|Arrests at the Wisconsin State Capitol|
There has been quite the brouhaha at the Wisconsin State Capitol recently with arrests and citations flying as the Solidarity Singers are hauled away in handcuffs for violating the administrative rule requiring permits for groups of more than 20 people.
And the police are within the law to do it and to keep doing it.
What the Singers seem to collectively ignore is that the right to assemble is no more absolute than any other right. If there is compelling state interest to manage that right for reasons that are applied evenly and fairly, the state can do so.
The freedom of assembly is not unlimited. The government may limit the freedom if the instance under consideration satisfies three conditions. First, the limitation must serve an important governmental interest. For example, a law preventing people from gathering to start a violent revolution is valid.

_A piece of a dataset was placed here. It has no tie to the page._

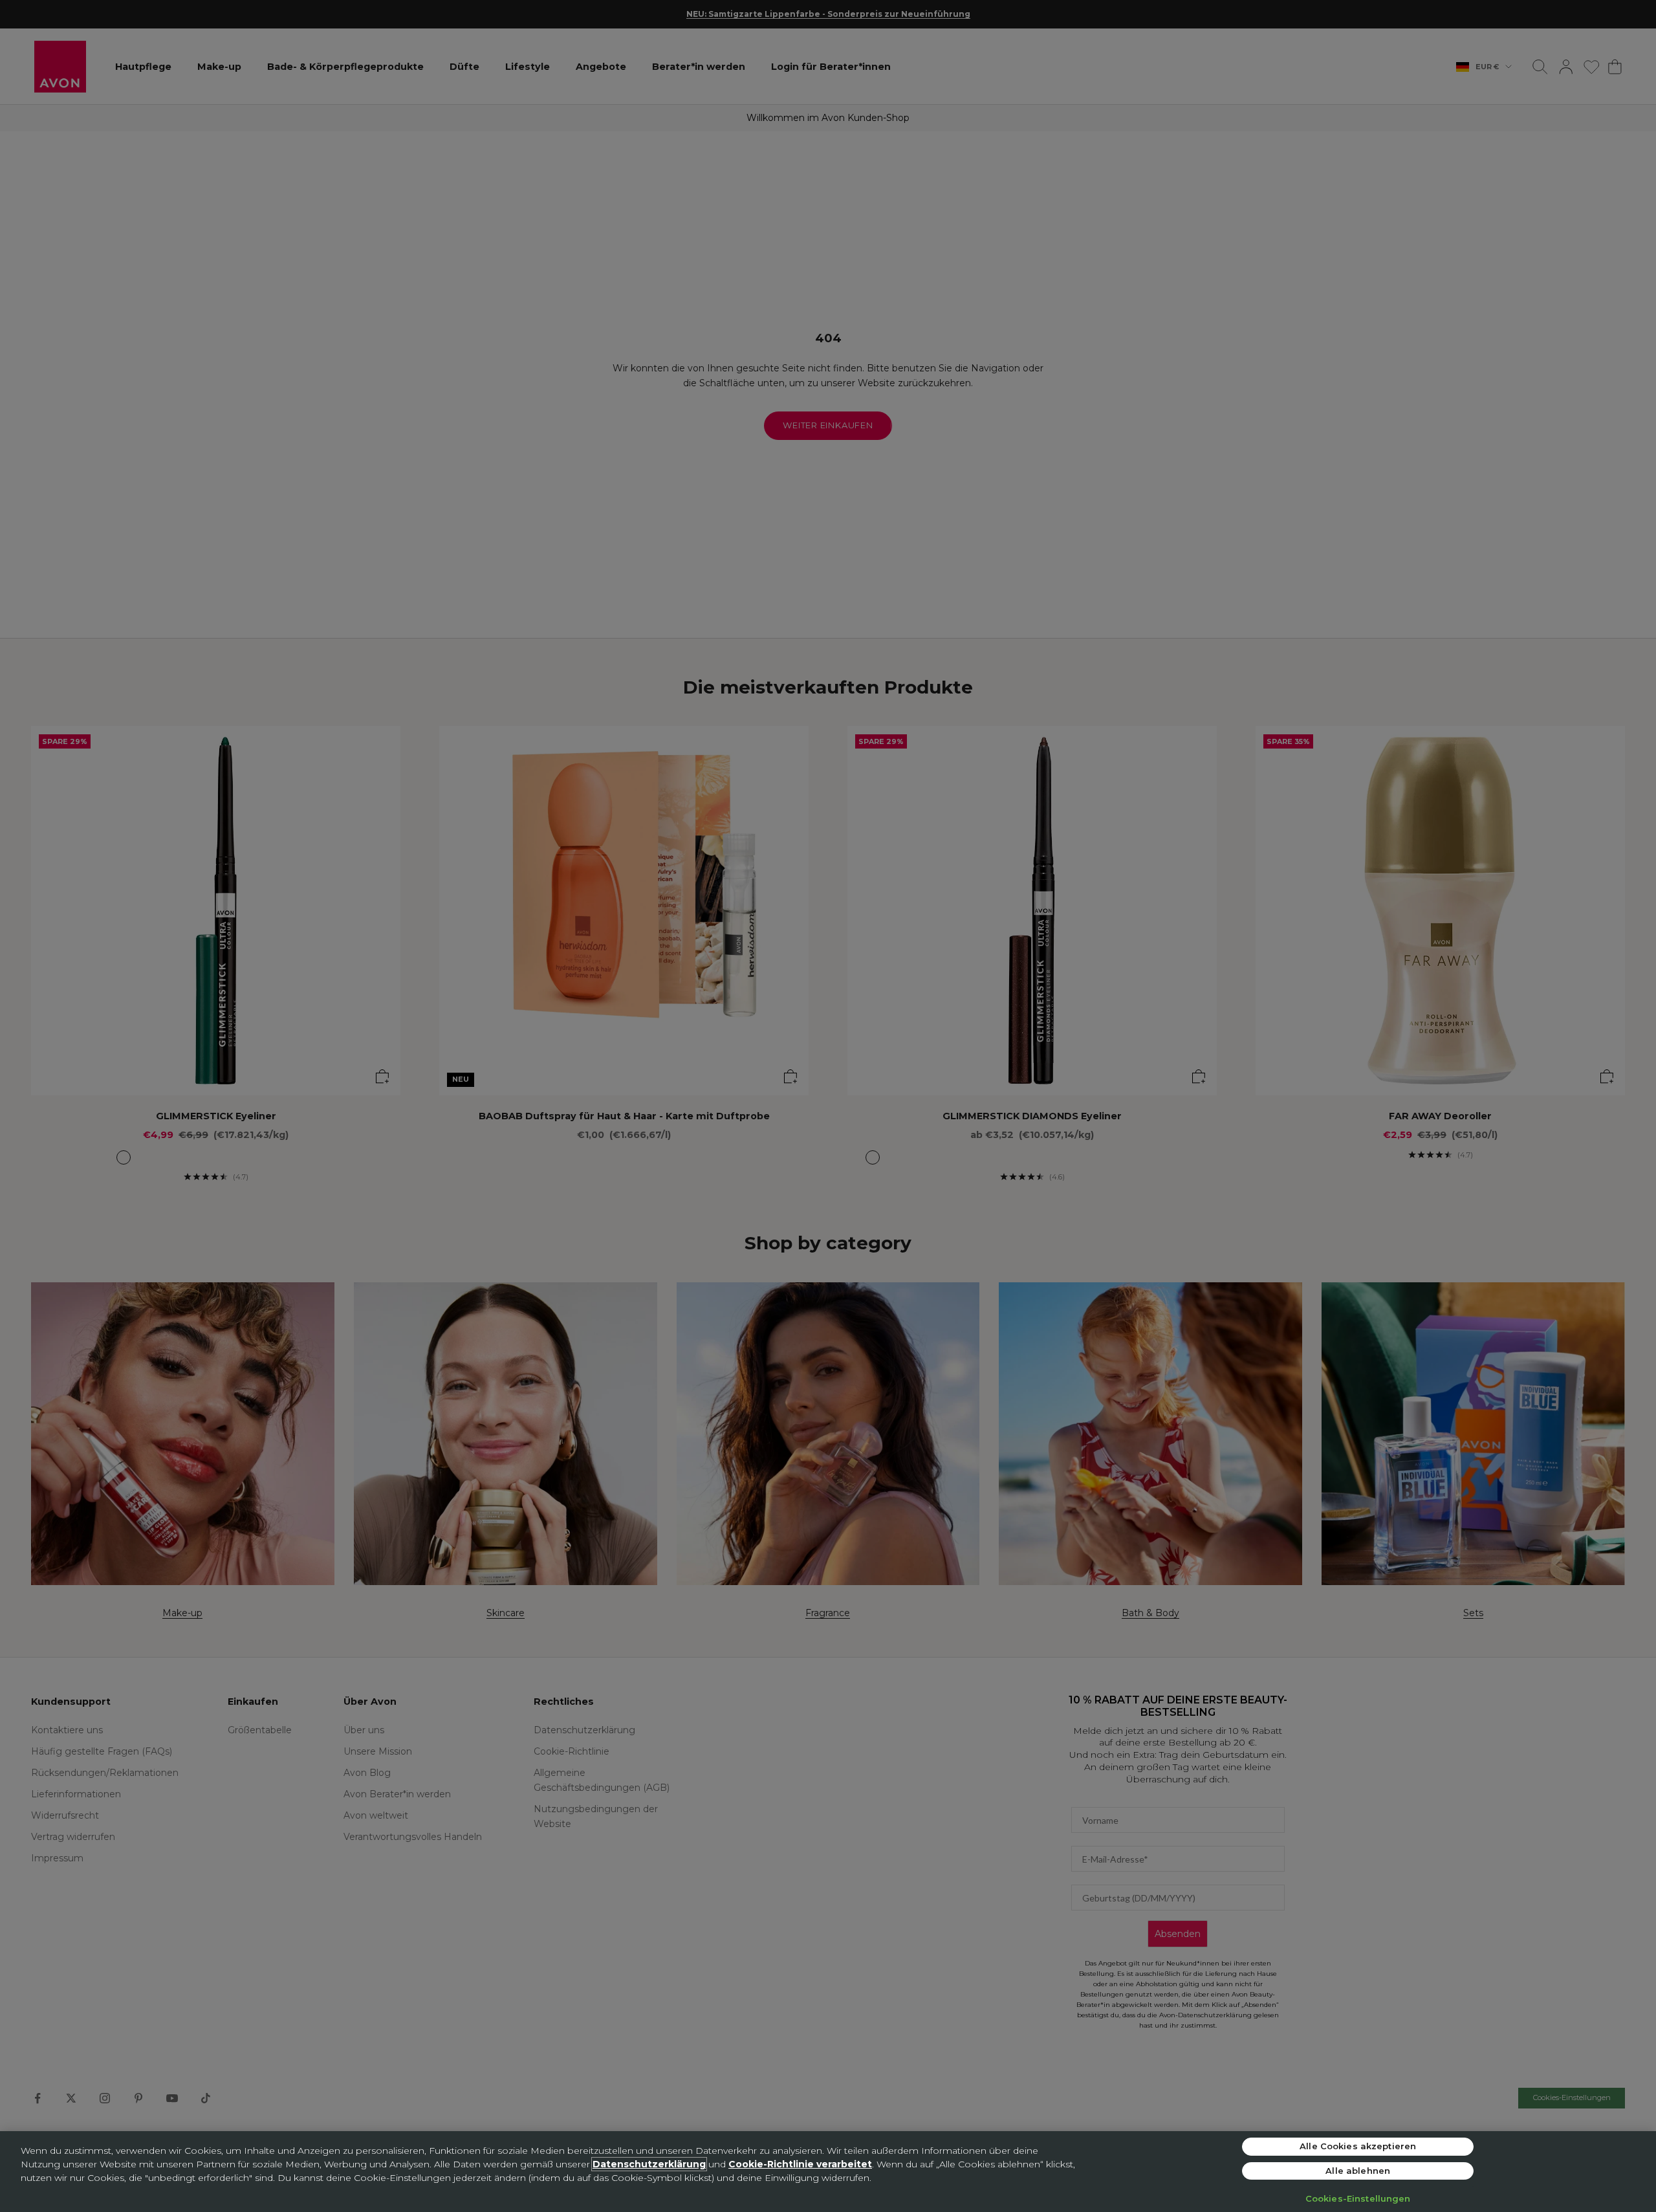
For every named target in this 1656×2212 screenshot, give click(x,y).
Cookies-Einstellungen (1358, 2198)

Second, the limitation must be content neutral. This means it must not control assemblies based on the kinds of people who gather, their reason for gathering, or their beliefs. A law preventing people from gathering to support flag burning, for example, would violate the freedom of assembly.
Third, the limitation must restrict the freedom of assembly as little as possible to serve the important governmental interest. In Cox v. New Hampshire (1941), for instance, the Supreme Court decided that the government may require permits for parading on public streets. As long as it issues the permits without discrimination (treating different groups unequally), the government may control the time, place, and manner of assemblies for the sake of public safety and convenience.

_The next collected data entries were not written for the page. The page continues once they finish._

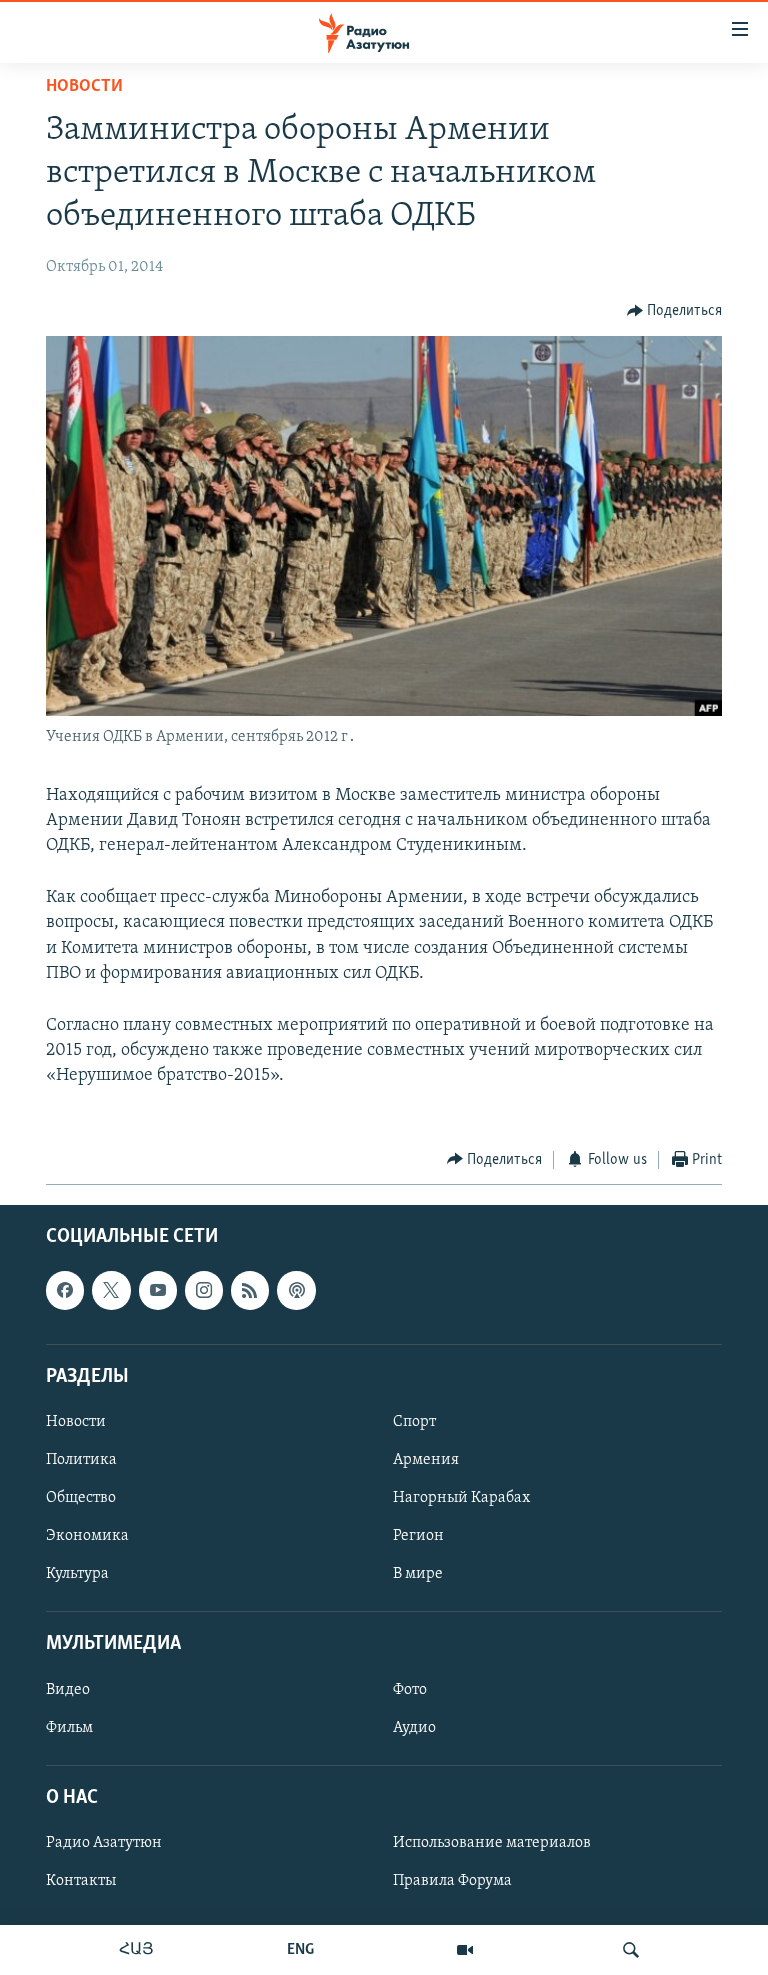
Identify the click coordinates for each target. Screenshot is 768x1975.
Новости (84, 87)
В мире (418, 1574)
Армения (426, 1460)
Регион (418, 1536)
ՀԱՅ (136, 1950)
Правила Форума (452, 1881)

While I applaud the Singers in their efforts to keep pressure on the Walker administration and the Wisconsin State Legislature, their efforts are ultimately doomed to failure.
Now one could make the case that this is a long-running act of civil disobedience and that the SSA are knowingly violating the law to make a point. But that's not what I hear. What I hear is a constant appeal to the First Amendment.
But continuing to appeal to some absolutist interpretation of the First Amendment is akin to denying global warming: it's foolish in the face of the reality.